Surkow’s Fantasy by Mark SaFranko

     Tuesday. Pete Surkow checked himself in the bathroom mirror like he did every day. He tilted his head a little this way, then a little that way. Not bad. Not bad at all for fifty. His hair was intact, and the predominant note was still black. And his face, while not without its lines, hadn’t yet broken apart into a landscape of craggy crevices and lumpy hills and ugly jowls. No, not bad at all.

     Surkow was a man who’d made something of himself. It had been a long, sometimes brutal process, but at the age of fifty he could look back and assure himself that he’d gotten somewhere in life: four published novels (only mid-listers, but they were published and you could still find at least one of them on the Barnes And Noble shelves), thirty or so short stories to his credit, and three separate awards (minor, admittedly) for his writing. And he could say something else –- that he’d done it all virtually by himself. With the exception of his last book, for which his agent –- the only agent he’d ever been able to land, the market for literary fiction being what it is —- had procured his first substantial payday, he’d sold every piece on his own.

     Yes, Pete Surkow had to feel pretty damned good about himself whenever he stopped and thought about it, and he tried to do that every day. After all the deadening jobs he’d had to hold down over the years to support his writing habit –- textbook editor, tech writer, community college adjunct instructor, even used car salesman and movie theater usher when things were really bad –- he’d been able to beat the system in his own small way. Not that he was world famous. No, The Times had only reviewed one of the novels, and not very favorably at that. Nevertheless, Surkow had left his little mark.

     He had it good in other ways, too. His wife, Maryanne, had been in his corner all the way.

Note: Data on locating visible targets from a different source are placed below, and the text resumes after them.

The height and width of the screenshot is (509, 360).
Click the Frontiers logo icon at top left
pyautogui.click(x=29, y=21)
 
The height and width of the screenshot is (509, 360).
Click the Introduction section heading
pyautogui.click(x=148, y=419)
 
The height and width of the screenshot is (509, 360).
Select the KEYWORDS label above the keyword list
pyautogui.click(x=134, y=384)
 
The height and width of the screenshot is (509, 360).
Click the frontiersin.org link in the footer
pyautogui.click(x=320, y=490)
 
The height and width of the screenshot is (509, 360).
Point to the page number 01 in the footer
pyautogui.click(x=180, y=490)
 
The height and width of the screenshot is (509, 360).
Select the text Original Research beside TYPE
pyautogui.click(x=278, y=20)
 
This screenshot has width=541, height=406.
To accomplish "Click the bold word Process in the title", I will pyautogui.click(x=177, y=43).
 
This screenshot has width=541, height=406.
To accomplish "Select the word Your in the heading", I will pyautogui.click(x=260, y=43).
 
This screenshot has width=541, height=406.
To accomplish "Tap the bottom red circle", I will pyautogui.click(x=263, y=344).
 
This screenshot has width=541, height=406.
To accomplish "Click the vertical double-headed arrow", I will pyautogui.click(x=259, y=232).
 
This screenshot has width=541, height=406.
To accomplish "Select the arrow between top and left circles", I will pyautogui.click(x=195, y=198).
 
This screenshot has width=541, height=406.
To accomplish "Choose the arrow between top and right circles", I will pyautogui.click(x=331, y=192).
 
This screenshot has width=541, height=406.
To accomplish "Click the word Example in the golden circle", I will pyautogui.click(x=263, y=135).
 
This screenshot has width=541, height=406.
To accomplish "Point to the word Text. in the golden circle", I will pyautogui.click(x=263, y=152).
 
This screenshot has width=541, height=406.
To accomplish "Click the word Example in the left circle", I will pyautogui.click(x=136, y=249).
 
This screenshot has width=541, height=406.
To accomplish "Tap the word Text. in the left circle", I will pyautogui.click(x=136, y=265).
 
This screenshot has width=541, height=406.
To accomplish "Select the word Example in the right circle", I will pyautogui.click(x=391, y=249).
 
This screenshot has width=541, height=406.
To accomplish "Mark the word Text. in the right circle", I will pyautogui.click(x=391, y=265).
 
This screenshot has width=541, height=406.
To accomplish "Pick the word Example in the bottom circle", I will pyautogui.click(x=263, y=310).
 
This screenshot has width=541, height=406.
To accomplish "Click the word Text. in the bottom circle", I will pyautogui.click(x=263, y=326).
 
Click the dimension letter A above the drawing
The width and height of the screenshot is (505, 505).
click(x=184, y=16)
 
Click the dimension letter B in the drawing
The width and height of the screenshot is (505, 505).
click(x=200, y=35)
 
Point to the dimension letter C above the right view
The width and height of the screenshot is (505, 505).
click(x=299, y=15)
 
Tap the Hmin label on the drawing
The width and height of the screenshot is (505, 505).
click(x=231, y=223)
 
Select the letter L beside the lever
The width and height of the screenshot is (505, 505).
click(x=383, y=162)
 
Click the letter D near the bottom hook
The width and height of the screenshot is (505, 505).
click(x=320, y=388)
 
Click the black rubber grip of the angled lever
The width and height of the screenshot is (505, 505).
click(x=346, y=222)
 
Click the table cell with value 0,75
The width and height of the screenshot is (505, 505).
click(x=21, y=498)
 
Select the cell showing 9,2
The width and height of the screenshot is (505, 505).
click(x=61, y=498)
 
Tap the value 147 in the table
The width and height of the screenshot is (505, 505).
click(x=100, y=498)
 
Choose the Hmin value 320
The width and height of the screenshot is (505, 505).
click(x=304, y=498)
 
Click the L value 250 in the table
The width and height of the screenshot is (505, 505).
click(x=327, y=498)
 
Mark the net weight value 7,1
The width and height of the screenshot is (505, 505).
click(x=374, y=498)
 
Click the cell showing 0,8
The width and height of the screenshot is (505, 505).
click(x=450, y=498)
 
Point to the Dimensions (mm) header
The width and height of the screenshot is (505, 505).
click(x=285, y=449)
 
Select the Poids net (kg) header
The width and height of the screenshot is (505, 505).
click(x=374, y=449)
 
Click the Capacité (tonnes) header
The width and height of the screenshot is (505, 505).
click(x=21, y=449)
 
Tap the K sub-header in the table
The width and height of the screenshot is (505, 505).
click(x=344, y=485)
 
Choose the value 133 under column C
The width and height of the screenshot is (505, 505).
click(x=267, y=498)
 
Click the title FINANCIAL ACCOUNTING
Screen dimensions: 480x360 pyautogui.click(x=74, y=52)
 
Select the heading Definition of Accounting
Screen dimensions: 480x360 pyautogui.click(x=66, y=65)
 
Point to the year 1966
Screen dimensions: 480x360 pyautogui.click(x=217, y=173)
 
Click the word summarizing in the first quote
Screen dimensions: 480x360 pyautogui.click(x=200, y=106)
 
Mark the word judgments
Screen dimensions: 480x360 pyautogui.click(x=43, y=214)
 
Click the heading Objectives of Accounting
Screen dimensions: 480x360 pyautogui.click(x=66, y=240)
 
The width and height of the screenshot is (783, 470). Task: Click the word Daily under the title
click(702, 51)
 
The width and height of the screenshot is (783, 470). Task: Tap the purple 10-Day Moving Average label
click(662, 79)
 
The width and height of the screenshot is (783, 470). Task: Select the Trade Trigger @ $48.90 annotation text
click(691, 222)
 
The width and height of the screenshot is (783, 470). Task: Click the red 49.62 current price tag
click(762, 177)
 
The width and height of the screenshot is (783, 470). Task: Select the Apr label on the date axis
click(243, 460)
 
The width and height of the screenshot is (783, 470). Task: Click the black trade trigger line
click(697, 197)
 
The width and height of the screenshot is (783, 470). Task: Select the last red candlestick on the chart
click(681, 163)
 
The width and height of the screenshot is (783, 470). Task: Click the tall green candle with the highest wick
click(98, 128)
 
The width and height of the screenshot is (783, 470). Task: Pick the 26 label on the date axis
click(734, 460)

They’d met when he was thirty-four and at the ass-end of his wild single days, and they’d been together, more or less happily, ever since.

They’d waited a few years, then produced two children, a boy and a girl, who were young adolescents now, and pretty decent kids all things taken into account.

     No, these days the only problems Surkow had were his fantasies…one particular fantasy. It was puerile and tame as far as daydreams went, but it wouldn’t leave him in peace. There he’d be, pounding out a manuscript, when all of a sudden his concentration would lapse and Kim Stormer would appear. Kim, with her long, horse chestnut-colored hair, her turquoise-blue eyes, and her luscious flanks.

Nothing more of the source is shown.